# SUPPLIED RECORDS
------------------------------------
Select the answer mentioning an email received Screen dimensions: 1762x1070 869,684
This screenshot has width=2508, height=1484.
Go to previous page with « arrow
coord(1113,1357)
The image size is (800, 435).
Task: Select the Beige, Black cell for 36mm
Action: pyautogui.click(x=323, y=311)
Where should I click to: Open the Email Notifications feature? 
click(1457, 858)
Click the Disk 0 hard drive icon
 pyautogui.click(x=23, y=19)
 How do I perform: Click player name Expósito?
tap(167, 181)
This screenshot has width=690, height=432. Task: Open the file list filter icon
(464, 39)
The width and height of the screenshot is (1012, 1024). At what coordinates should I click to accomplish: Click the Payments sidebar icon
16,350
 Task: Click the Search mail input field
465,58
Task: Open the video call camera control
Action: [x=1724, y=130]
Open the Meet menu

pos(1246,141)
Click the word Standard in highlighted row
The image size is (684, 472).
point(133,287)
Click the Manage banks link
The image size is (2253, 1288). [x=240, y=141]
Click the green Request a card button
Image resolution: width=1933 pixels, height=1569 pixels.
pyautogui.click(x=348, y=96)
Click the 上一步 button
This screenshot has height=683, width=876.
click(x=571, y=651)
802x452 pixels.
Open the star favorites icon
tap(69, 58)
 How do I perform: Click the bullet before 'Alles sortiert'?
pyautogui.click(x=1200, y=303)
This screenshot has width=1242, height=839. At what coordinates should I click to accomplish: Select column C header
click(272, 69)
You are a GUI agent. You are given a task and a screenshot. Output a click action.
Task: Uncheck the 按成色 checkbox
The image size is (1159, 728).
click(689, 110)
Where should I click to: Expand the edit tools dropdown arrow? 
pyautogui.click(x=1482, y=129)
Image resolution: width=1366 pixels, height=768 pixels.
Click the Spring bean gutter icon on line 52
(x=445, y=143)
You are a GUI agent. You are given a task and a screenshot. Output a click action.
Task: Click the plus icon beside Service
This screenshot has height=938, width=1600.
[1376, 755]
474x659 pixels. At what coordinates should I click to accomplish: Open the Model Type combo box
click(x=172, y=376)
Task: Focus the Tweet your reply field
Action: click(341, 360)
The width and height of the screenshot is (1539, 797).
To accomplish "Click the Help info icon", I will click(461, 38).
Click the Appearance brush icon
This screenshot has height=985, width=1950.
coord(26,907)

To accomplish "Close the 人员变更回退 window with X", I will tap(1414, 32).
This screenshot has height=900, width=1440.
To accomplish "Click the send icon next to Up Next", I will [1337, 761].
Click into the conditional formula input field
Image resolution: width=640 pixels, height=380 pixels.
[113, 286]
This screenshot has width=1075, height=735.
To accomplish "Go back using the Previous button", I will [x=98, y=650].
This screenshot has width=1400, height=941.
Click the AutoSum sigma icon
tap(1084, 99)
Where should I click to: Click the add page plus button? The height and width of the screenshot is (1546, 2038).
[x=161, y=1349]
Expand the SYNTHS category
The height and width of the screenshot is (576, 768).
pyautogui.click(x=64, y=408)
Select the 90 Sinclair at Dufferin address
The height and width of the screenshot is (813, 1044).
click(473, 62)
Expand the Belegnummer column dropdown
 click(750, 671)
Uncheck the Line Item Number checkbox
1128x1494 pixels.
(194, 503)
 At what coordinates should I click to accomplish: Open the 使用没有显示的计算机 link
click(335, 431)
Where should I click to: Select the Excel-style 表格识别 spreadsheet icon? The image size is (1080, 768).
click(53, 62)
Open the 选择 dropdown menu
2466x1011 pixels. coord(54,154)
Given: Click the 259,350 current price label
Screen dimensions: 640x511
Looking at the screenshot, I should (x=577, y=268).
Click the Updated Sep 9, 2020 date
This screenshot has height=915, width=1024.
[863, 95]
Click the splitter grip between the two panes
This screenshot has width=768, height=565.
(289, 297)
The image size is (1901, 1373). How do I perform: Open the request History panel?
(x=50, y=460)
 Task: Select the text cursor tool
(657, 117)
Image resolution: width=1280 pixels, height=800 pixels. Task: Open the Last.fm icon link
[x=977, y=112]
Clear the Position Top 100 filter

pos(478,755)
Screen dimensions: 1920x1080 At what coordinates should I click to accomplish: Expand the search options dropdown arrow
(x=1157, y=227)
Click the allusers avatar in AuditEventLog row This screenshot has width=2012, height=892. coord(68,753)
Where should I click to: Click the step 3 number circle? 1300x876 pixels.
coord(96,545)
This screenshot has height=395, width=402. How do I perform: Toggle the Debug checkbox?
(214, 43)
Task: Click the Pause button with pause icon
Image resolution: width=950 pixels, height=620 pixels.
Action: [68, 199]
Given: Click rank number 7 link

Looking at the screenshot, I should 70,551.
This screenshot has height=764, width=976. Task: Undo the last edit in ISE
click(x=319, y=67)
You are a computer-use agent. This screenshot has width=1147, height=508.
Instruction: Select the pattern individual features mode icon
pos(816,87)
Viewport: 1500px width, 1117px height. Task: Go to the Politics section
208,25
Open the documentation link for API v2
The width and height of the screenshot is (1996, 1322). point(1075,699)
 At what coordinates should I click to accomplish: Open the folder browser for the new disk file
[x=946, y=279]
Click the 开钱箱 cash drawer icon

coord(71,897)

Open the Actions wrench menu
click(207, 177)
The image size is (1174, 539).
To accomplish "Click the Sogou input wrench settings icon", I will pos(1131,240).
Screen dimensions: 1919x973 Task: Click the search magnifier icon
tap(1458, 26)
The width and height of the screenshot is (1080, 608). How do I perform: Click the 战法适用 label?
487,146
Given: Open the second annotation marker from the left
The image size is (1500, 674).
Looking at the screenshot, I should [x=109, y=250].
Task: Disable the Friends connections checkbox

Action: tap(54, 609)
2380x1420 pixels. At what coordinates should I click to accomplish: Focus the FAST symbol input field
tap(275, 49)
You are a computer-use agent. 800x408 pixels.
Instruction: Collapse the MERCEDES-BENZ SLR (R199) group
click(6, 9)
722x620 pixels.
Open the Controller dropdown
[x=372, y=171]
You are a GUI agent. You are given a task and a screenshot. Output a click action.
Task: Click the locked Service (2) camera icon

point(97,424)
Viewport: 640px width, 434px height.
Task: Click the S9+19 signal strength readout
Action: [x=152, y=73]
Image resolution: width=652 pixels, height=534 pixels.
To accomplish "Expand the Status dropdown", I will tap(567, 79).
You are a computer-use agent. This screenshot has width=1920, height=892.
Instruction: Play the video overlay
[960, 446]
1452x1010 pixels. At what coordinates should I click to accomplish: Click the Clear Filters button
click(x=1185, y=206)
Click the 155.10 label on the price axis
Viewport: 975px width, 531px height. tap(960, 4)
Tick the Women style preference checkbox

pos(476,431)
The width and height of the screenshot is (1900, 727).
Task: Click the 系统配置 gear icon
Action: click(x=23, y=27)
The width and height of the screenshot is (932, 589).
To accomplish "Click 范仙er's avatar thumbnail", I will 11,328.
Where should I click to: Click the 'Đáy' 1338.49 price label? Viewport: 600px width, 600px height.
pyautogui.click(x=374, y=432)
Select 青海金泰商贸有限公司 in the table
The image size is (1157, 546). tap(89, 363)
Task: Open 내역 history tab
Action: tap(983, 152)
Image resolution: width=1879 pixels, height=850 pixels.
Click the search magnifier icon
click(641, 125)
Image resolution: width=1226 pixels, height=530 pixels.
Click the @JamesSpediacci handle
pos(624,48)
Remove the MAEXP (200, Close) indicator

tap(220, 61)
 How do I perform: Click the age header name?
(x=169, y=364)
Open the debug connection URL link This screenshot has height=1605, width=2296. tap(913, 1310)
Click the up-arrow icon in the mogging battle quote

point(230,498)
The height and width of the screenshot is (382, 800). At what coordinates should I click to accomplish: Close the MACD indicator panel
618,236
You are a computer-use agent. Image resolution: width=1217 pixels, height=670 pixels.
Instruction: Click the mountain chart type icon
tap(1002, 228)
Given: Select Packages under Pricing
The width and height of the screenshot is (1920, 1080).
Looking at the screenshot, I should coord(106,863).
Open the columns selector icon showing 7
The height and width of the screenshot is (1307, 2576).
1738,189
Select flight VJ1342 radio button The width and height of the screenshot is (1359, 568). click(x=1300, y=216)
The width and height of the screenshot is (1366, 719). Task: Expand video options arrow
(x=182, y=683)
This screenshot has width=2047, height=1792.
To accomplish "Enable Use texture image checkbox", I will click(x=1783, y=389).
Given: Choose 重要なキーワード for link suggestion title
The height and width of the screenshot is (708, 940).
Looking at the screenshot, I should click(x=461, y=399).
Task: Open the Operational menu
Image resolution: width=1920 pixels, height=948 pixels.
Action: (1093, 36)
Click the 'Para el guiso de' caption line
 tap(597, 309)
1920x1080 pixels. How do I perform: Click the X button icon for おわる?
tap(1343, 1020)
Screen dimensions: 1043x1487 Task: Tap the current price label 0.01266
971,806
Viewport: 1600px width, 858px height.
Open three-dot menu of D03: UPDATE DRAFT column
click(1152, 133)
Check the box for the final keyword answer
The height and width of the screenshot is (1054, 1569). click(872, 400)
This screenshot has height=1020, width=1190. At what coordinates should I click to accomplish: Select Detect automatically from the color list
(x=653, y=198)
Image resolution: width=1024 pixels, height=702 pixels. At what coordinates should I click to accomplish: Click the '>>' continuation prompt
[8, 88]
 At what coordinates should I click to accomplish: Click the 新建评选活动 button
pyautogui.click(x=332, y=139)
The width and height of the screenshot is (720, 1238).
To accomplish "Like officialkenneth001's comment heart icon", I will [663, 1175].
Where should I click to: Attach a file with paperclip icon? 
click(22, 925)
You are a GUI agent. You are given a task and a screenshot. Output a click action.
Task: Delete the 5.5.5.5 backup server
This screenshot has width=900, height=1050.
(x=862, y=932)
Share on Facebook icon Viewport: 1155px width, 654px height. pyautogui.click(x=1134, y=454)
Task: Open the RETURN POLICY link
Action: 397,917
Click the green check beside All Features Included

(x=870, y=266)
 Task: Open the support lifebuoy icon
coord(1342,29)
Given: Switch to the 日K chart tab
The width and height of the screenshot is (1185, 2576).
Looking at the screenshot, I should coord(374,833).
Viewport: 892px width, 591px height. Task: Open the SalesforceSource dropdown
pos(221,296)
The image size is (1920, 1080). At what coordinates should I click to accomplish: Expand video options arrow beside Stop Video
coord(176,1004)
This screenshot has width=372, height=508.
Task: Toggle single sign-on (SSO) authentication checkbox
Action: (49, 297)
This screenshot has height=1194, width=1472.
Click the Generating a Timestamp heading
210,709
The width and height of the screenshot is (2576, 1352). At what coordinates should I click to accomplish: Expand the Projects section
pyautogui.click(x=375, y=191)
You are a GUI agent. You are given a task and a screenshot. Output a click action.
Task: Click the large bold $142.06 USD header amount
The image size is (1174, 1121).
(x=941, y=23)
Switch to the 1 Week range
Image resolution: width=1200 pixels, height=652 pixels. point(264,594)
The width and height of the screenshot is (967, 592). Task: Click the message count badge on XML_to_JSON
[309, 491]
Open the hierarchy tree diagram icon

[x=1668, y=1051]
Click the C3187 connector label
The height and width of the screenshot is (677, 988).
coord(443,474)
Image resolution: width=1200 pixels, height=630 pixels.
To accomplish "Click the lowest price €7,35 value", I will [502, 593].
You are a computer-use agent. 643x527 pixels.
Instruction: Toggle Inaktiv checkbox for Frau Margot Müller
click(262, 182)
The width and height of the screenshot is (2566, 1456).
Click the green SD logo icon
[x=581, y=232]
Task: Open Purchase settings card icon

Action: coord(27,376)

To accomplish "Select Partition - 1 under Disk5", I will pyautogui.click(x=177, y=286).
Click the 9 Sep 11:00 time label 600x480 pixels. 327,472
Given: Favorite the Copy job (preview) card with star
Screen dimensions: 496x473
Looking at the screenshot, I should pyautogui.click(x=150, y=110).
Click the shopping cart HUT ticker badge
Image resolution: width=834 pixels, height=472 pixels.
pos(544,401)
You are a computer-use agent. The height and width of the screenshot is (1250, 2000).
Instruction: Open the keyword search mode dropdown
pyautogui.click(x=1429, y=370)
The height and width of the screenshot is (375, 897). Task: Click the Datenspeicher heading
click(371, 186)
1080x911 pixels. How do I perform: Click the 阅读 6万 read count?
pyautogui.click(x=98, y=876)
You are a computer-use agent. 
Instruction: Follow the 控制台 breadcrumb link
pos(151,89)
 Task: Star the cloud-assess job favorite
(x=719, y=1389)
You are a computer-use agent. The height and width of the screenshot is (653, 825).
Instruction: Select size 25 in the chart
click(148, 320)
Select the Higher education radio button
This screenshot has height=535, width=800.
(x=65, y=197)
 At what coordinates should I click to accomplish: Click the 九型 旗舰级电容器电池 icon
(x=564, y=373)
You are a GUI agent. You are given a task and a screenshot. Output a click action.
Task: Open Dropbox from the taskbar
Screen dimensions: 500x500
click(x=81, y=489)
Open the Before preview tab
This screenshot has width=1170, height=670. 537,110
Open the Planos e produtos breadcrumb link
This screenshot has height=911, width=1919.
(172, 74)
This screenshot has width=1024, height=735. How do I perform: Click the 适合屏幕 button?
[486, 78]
------------------------------------
# WHAT IS REQUIRED
Update the stretch of lines from the one containing "474x659 pixels. At" through the one containing "Action: click(341, 360)" by changing "Model Type" to "Vehicle Type", leaving everything else as it is. Return only those lines.

# REPLY TO THE EXERCISE
474x659 pixels. At what coordinates should I click to accomplish: Open the Vehicle Type combo box
click(x=172, y=376)
Task: Focus the Tweet your reply field
Action: click(341, 360)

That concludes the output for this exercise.